***** Input material *****
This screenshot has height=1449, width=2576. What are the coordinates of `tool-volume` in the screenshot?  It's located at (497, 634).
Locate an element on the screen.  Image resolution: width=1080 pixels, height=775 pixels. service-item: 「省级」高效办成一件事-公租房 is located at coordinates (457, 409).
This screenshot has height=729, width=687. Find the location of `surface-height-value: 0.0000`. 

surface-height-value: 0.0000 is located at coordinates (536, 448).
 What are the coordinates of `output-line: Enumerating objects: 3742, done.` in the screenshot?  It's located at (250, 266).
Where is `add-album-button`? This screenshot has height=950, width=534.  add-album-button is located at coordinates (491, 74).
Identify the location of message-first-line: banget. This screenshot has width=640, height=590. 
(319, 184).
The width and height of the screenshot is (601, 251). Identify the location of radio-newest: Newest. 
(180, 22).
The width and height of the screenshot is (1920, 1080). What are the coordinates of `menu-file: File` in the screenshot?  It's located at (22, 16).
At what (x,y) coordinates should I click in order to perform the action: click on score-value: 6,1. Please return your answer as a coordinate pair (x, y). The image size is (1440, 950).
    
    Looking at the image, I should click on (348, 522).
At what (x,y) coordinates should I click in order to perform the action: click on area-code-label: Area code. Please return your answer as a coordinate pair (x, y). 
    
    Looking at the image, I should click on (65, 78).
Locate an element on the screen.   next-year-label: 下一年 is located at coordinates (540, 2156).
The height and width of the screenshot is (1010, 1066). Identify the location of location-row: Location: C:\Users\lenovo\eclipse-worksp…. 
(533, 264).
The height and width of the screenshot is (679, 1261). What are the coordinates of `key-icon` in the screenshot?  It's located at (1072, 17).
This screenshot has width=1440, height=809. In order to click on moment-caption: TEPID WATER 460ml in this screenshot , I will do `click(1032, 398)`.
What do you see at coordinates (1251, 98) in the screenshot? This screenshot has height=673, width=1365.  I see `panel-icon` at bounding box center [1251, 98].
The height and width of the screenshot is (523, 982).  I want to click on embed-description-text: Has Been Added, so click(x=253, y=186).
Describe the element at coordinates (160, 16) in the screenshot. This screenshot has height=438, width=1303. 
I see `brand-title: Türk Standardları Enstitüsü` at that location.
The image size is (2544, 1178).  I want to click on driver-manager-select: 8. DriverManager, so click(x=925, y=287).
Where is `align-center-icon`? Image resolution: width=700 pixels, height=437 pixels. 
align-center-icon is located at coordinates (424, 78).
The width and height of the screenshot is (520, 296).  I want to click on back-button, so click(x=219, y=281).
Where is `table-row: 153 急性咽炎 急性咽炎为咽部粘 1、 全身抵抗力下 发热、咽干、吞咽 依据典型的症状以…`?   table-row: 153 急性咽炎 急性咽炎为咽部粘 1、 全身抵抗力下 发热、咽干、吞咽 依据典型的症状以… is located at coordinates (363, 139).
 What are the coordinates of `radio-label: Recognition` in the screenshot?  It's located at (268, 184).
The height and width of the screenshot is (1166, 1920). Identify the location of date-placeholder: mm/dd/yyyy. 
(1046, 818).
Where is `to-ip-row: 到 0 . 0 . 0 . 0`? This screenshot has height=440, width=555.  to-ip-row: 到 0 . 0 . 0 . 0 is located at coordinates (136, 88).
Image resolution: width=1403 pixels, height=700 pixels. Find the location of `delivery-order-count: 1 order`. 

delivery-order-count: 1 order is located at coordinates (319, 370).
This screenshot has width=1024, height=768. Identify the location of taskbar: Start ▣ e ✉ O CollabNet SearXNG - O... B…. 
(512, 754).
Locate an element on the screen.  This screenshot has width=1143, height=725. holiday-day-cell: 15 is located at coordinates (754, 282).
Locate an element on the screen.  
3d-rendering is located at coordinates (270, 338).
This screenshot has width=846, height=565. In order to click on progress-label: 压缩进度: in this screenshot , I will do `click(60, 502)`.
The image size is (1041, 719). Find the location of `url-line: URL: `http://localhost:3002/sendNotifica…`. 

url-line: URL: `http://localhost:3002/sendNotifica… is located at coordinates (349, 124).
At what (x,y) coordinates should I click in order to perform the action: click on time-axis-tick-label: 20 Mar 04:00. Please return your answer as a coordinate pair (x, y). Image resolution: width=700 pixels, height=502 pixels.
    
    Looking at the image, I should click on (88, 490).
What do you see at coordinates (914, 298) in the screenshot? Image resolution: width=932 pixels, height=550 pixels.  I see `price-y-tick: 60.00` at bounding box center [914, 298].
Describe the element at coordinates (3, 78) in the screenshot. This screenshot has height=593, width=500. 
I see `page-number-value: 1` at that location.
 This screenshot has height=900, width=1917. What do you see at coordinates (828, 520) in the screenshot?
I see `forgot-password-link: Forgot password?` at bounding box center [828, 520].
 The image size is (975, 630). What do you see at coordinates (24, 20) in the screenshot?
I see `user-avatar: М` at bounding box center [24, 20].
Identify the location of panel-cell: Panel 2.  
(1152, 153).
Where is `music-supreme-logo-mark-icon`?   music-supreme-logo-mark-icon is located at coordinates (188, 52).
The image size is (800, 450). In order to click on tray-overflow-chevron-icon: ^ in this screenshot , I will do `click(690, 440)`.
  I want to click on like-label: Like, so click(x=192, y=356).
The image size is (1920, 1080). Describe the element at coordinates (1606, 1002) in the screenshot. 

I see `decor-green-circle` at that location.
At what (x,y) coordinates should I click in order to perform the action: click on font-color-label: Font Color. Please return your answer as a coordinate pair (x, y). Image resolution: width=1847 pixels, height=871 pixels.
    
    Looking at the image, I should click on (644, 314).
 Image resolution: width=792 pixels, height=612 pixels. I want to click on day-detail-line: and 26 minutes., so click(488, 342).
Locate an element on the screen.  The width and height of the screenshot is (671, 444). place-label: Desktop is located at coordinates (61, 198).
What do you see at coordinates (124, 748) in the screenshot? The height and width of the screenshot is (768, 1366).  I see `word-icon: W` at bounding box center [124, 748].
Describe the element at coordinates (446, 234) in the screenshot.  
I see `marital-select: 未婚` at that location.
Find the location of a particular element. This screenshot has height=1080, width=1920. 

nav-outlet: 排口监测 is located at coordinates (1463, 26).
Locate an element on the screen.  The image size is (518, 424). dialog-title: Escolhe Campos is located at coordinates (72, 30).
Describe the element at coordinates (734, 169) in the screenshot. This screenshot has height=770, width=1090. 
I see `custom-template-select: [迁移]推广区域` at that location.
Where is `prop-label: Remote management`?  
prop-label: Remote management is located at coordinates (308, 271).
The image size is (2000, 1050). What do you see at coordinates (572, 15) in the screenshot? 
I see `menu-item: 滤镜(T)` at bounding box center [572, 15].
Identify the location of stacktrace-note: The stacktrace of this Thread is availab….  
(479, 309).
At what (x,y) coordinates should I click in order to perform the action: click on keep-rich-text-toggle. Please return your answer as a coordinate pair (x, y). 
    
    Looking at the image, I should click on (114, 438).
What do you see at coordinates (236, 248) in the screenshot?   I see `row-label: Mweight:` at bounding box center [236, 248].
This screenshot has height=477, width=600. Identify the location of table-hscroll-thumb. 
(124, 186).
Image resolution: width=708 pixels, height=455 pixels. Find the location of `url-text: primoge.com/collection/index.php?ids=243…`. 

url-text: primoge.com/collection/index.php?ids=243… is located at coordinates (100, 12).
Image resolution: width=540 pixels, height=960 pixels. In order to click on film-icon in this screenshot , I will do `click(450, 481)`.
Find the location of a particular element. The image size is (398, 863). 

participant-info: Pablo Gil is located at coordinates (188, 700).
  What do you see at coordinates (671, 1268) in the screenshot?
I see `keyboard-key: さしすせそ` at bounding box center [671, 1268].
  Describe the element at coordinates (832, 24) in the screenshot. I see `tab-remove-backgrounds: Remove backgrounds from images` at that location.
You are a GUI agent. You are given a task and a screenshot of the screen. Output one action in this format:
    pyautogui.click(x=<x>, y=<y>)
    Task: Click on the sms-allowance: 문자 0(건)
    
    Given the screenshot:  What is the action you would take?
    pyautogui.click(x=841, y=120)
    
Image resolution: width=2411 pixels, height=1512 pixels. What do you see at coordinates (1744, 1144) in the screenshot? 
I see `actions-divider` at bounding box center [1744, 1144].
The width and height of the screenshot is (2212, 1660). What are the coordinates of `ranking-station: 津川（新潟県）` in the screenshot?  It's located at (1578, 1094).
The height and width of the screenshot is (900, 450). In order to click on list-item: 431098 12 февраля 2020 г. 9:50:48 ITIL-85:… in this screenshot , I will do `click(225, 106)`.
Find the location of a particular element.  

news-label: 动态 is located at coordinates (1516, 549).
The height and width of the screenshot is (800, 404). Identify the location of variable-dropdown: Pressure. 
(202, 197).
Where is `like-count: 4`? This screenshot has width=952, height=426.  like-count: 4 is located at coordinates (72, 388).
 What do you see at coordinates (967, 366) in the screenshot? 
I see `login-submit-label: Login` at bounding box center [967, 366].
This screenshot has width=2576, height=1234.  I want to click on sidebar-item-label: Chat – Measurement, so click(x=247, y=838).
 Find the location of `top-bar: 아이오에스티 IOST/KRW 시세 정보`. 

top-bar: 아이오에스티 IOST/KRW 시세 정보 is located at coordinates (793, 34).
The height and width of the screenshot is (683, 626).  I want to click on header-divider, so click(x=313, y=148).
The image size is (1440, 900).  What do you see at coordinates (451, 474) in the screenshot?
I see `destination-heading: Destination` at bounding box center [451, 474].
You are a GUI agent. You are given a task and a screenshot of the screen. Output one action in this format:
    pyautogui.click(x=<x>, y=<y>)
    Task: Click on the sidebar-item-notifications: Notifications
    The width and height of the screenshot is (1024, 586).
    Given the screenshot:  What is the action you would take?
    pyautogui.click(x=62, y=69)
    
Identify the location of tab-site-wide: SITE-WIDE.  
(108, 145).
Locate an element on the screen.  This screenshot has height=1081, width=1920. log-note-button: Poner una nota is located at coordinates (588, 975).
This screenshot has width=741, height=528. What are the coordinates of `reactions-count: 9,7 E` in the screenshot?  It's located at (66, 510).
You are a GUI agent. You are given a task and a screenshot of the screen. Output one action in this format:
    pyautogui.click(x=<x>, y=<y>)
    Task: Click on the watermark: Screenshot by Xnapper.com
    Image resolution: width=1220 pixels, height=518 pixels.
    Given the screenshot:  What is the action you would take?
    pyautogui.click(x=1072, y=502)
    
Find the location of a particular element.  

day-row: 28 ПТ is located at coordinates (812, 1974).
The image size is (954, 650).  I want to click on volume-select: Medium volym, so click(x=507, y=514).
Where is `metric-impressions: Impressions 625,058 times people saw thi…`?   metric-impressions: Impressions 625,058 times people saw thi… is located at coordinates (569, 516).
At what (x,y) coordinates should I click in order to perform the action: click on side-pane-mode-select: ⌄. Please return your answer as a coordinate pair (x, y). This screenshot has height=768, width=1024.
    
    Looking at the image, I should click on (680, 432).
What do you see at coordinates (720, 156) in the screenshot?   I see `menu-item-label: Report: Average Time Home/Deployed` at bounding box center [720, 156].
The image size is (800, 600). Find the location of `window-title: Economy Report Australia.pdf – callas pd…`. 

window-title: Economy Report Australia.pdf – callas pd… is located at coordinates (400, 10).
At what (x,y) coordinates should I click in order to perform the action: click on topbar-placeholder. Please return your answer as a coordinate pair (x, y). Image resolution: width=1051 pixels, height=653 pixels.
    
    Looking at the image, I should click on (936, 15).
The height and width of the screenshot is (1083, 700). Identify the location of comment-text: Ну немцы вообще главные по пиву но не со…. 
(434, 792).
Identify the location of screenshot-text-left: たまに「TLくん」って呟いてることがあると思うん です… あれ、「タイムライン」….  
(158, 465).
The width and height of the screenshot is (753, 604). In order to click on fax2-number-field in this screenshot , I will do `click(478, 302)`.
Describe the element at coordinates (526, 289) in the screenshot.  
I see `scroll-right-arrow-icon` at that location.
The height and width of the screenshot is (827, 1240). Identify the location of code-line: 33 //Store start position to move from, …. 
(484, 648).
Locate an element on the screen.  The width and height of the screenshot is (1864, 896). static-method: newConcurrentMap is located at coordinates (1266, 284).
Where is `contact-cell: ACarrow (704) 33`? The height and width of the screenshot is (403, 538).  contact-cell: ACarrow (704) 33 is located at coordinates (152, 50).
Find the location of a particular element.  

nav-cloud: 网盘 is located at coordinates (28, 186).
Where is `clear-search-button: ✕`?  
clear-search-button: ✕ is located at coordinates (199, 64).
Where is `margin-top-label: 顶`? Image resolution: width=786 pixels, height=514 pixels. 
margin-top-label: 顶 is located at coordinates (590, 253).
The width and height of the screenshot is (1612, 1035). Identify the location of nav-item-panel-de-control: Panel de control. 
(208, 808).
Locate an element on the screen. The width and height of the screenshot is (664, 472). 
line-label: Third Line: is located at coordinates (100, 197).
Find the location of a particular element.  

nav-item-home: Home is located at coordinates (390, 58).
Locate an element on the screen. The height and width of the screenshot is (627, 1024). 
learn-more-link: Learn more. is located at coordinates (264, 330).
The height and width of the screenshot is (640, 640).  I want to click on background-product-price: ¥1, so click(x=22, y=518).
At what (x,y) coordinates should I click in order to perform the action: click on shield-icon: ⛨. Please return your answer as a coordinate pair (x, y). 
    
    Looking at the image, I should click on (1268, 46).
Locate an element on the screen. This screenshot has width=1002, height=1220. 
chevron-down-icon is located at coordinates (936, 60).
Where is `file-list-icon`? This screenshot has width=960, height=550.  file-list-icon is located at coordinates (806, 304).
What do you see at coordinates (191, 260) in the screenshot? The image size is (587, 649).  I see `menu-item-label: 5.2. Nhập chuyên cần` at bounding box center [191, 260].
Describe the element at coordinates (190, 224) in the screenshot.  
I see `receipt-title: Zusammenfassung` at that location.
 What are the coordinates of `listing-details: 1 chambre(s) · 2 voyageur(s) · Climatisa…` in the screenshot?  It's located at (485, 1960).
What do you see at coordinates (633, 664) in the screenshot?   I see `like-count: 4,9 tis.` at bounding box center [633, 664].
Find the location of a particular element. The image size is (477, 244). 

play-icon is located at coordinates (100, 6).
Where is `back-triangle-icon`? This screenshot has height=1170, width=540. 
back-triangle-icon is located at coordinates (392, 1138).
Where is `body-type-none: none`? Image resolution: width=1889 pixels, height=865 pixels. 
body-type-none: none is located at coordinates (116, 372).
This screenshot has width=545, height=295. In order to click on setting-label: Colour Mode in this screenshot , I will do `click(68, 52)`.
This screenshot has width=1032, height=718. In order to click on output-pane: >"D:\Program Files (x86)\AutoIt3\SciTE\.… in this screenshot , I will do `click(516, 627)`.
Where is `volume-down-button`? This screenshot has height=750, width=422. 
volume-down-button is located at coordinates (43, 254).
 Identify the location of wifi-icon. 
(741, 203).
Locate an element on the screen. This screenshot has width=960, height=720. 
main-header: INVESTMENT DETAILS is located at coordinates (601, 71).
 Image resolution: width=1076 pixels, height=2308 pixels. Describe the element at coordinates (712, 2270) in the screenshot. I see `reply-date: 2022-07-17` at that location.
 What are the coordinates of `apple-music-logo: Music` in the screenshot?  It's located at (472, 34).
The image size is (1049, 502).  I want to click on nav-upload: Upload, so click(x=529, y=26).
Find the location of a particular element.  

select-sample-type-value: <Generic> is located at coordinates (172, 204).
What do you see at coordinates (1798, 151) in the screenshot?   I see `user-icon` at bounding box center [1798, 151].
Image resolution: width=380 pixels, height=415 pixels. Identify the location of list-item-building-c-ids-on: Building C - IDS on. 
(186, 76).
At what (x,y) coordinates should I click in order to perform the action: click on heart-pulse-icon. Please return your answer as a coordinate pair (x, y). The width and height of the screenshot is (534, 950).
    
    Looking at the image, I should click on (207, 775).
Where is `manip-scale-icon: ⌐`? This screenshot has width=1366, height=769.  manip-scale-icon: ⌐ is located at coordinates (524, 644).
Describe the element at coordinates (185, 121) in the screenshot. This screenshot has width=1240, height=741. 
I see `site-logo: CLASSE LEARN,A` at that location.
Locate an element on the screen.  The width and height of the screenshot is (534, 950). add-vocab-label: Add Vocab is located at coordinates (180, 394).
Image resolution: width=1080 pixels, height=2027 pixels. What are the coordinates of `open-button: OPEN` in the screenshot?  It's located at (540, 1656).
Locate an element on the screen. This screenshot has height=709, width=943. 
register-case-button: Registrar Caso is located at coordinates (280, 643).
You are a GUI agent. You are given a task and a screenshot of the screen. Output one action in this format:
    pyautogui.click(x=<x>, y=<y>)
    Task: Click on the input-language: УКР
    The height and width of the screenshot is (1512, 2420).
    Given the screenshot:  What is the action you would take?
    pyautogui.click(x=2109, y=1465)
*****
▶ _What you are asked to do_:
Copy the listing above character for character, starting at its first line and ending with the line that contains "coordinates (457, 409).", both included.

▶ _Solution_:
This screenshot has height=1449, width=2576. What are the coordinates of `tool-volume` in the screenshot?  It's located at (497, 634).
Locate an element on the screen.  Image resolution: width=1080 pixels, height=775 pixels. service-item: 「省级」高效办成一件事-公租房 is located at coordinates (457, 409).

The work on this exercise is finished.